Ultraman: Series One, Volume One

Ultraman: Series One, Volume One

When the original 1954 version of Godzilla received an American theatrical release a couple of years ago, it even took viewers who'd seen the American version by surprise. The loss of dubbing and the extraneous Raymond Burr scenes, and the return of horrific sequences depicting the human cost of Godzilla's attack, restored the film's original scary solemnity. If there was ever any doubt that Godzilla served as a metaphor for the atom bomb, the re-release put it to rest. But some metaphors have a way of running away. By the time Godzilla returned for sequel after sequel—joined by oversized creatures he'd inspired—the big green monster didn't stand for much more than a big green monster.
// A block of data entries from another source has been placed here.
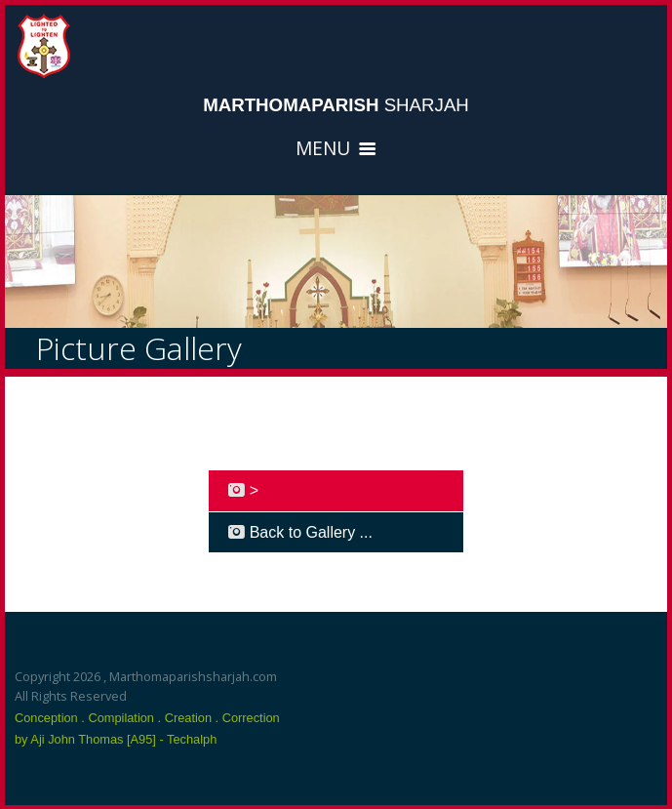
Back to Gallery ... (300, 532)
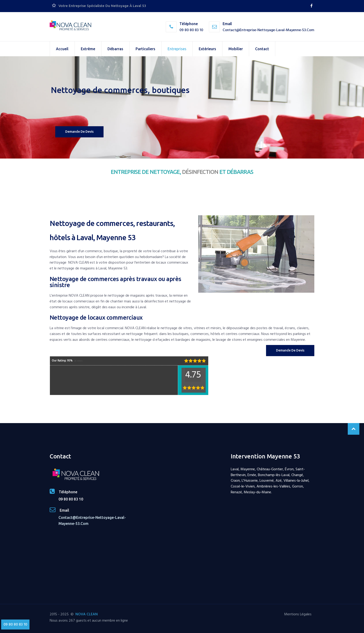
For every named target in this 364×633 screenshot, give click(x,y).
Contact (262, 49)
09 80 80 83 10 (191, 30)
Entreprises (177, 49)
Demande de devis (79, 131)
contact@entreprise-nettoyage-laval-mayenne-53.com (268, 30)
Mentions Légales (298, 614)
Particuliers (145, 49)
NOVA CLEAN (86, 614)
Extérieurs (207, 49)
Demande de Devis (290, 350)
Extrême (88, 49)
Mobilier (236, 49)
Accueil (62, 49)
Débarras (115, 49)
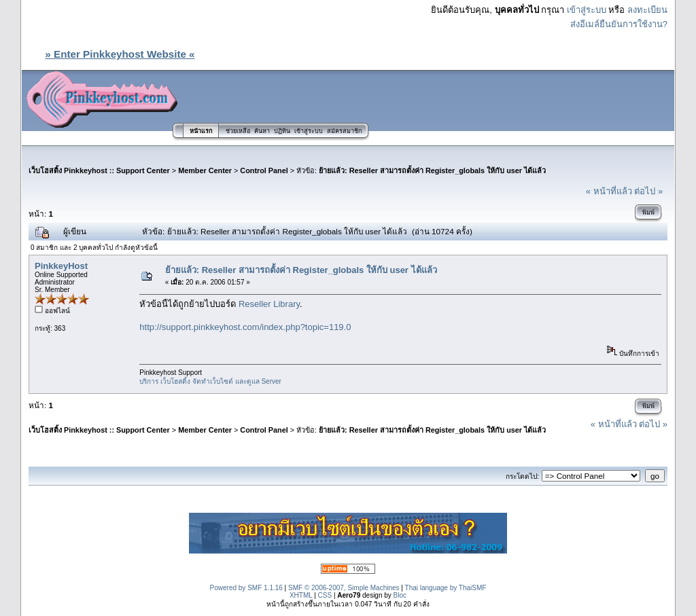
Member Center (205, 170)
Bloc (400, 595)
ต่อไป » (648, 191)
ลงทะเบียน (647, 10)
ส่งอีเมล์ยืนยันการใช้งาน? (619, 24)
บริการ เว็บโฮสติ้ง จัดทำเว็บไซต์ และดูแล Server (210, 381)
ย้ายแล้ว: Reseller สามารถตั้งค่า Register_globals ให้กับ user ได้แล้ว (432, 170)
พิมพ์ (648, 213)
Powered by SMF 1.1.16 (246, 587)
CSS (325, 595)
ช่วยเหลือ (238, 131)
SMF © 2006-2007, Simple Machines (344, 587)
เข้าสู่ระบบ (587, 10)
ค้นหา (262, 131)
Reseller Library (269, 304)
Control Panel (264, 170)
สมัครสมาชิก (344, 131)
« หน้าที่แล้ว (609, 191)
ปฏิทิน (282, 131)
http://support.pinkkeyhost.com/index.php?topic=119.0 (245, 327)
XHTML (301, 595)
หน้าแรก (201, 131)
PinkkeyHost (61, 266)
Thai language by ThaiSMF (446, 587)
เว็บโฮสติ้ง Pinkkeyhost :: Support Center (99, 170)
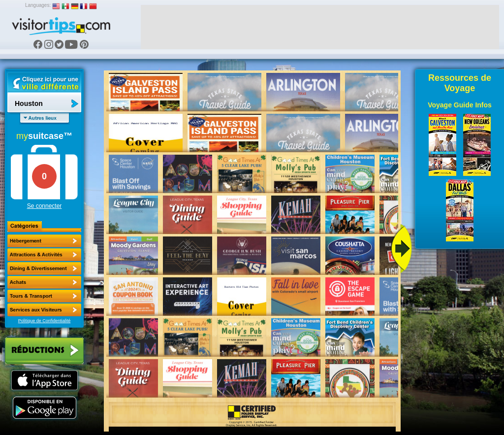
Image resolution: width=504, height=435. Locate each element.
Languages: (38, 5)
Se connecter (44, 206)
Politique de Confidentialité (44, 321)
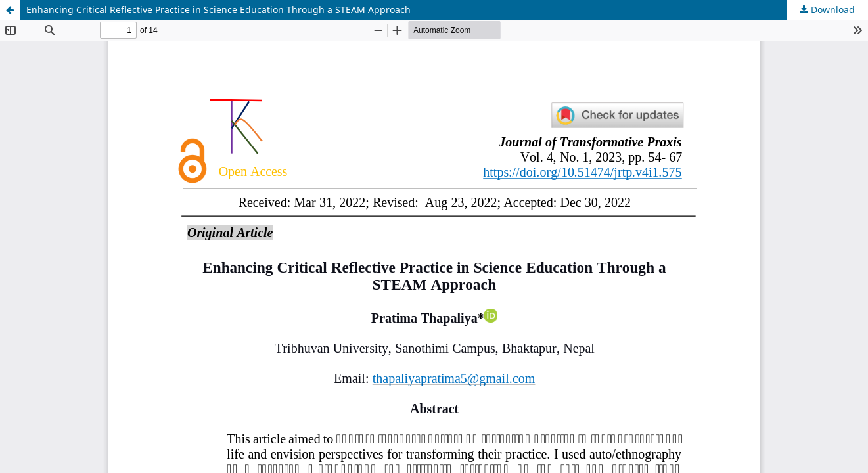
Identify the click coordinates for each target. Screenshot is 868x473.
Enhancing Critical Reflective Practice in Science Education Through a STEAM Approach (218, 9)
But that's okay. Monsters can be fun, as the mid-'60s Japanese TV series Ultraman proved week after week. Created by Eiji Tsuburaya, who designed the original Godzilla, Ultraman brought the big-monster genre to the small screen. Each week, Susumu Kurobe, a Clark Kent-ish member of the snappily uniformed Science Patrol, would transform into the oversized hero Ultraman. Only able to maintain his Ultraman form for a limited time, he would attempt to wrestle dragons, steam-spewing platypus monsters, and other beasties into submission until the time limit required him to bring out big guns.

Calling Ultraman formulaic is insulting to formulas, but the predictability of the episodes is part of the show's strange charm, particularly for kids. (The series has continued off and on through the present, inspiring many imitators.) This first DVD set spotlights Japanese creature-makers at their most resourceful; the weekly grind required them to throw together ideas recklessly, with thrillingly ridiculous results. With apparently unlimited access to seaside locations and model kits, they create a Japan under constant threat from dinosaurs, sea monsters, and even laser-shooting mummies, all kept in check by the big guy in tights. It's the optimistic answer to all that post-war gloom and doom. Even when cities fall apart, there's always someone there to pick up the pieces.

Key features: A monster encyclopedia, interviews with the original dub team.